26 février 2008

Oui aux ruptures nécessaires, non à la transgression permanente !, par Nicolas Dupont-Aignan

A l’usage, il apparaît de plus en plus clairement que le président de la République ne peut s’empêcher d’exercer son mandat sur le mode d’un pouvoir très personnel et presque toujours à la limite de la transgression.

Transgression des usages républicains, des lois non-écrites de notre démocratie, des principes généraux parmi les plus consensuels,… comme si cette volonté de rupture, incontestable chez le président (et dont il faut encore attendre pour en mesurer les résultats concrets), ne pouvait s’exprimer que de manière systématiquement provocatrice et parfois même franchement transgressive.

Cette manie de la transgression, légitimement inquiétante pour une part croissante de nos concitoyens, s’est ainsi manifestée à propos de la réintégration de la France dans l’OTAN, de la scientologie et de la laïcité, de la Shoah, du salaire présidentiel, ou encore de l’échange de mots au salon de l’agriculture.
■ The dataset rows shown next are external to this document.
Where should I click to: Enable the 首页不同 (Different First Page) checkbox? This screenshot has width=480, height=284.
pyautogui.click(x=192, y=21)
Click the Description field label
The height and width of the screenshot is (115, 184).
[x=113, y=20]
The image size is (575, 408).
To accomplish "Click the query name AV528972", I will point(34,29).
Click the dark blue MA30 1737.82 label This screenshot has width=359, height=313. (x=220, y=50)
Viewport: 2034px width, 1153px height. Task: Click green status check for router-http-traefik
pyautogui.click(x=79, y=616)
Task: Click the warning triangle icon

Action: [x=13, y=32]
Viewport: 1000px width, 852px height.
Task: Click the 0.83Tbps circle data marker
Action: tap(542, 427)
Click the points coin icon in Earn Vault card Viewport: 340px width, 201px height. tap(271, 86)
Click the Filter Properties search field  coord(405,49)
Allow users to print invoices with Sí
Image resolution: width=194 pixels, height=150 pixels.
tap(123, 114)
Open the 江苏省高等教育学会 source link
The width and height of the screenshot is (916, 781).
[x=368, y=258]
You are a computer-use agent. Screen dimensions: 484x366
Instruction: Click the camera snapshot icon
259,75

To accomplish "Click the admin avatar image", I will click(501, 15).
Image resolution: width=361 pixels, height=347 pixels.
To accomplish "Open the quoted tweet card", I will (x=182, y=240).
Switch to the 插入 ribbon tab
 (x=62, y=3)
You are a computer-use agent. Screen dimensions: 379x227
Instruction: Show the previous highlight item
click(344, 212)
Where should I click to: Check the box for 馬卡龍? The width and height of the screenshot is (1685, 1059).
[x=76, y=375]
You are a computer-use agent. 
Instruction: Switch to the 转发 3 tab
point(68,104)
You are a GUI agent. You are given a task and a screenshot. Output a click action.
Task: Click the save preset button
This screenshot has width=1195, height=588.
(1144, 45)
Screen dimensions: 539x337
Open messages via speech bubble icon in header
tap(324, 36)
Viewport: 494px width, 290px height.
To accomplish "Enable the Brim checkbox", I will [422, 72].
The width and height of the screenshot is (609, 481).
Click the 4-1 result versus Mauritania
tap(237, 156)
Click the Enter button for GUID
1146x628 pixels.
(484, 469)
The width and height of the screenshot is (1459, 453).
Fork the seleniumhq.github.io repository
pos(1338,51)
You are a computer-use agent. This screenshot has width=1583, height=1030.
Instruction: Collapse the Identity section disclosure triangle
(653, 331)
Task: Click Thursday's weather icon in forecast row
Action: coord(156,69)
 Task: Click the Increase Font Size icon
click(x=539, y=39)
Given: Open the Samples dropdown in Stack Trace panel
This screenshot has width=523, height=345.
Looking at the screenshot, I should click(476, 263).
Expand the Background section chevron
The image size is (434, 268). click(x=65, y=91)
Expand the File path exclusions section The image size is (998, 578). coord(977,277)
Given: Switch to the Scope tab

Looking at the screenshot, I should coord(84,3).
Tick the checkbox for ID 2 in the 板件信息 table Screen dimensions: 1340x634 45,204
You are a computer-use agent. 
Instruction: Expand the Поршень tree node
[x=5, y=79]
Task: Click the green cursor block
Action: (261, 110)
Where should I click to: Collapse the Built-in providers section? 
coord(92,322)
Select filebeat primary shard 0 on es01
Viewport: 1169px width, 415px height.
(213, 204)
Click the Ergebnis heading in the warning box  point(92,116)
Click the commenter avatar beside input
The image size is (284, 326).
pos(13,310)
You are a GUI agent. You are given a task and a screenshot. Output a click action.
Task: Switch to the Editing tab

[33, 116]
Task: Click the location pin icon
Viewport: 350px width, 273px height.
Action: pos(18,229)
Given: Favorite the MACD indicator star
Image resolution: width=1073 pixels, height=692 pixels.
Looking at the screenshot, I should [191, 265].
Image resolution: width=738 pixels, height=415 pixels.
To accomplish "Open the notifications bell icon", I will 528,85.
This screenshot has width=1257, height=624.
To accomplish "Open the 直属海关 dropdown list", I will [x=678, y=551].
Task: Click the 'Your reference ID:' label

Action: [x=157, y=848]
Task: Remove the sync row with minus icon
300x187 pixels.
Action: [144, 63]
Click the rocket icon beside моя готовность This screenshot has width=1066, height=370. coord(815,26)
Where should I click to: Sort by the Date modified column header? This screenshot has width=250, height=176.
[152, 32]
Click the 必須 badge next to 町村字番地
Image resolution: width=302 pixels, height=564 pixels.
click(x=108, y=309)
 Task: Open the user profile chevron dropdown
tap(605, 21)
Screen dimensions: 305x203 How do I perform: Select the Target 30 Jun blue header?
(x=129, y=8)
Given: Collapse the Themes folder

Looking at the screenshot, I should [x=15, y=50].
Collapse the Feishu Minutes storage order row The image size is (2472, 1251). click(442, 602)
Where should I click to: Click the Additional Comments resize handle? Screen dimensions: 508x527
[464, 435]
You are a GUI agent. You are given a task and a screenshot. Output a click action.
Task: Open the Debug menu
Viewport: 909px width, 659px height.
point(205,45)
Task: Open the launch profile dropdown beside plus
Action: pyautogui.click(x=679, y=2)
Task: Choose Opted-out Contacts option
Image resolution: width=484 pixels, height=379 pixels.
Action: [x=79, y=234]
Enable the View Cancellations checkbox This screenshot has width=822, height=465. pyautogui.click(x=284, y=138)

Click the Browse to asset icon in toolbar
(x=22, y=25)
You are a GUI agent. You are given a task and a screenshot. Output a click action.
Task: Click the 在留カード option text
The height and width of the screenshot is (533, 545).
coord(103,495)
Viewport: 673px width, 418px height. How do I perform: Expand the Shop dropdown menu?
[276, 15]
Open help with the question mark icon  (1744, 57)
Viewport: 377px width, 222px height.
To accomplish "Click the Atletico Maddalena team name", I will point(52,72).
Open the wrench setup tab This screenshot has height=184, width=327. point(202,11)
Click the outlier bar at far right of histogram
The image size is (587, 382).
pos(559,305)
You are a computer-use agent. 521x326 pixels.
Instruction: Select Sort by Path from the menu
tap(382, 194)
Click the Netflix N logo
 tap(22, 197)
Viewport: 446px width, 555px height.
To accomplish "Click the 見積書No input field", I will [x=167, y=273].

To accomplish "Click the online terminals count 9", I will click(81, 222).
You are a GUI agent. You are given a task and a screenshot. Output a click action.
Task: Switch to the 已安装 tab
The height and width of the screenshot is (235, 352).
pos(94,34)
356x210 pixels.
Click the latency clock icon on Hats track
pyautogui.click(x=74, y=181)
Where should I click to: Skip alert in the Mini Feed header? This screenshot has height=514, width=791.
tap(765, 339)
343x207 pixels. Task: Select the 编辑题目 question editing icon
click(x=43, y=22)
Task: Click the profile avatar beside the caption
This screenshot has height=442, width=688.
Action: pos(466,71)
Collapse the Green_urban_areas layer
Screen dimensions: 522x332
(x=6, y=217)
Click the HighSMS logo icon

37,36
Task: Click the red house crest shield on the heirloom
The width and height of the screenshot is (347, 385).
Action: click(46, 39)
Sur tous ces dossiers, pour certains essentiels, Nicolas Sarkozy est allé dans la mauvaise direction et avec une brutalité qui, quoi qu’il s’imagine, ne le rapproche pas des Français mais l’éloigne au contraire de la mission présidentielle qu’ils lui ont confiée.

Transgression aussi lors de la ratification parlementaire du traité de Lisbonne, cette Constitution européenne refusée par le suffrage universel et à peine remaquillée : Nicolas Sarkozy était l’homme tout désigné pour bafouer la voix du peuple exprimée deux ans plus tôt. Une « divine surprise » pour les élites, politiques, économiques et médiatiques, ravies de laisser ainsi à ce président toujours en première ligne la responsabilité d’un « sale boulot » qu’elles répugnaient à endosser elles-mêmes devant les Français. Souvenons-nous ainsi du « lâche soulagement » que trahirent les propos de François Hollande, déclarant que le PS n’avait pas à s’opposer à la ratification parlementaire au prétexte que Nicolas Sarkozy avait été légitimement élu à la présidence de la République. Argument bien entendu inepte et parfaitement hypocrite, car à ce compte-là le PS n’aurait aucune légitimité à s’opposer à la majorité sur aucun dossier, ce qu’il ne se prive pourtant pas de faire sur la plupart des réformes…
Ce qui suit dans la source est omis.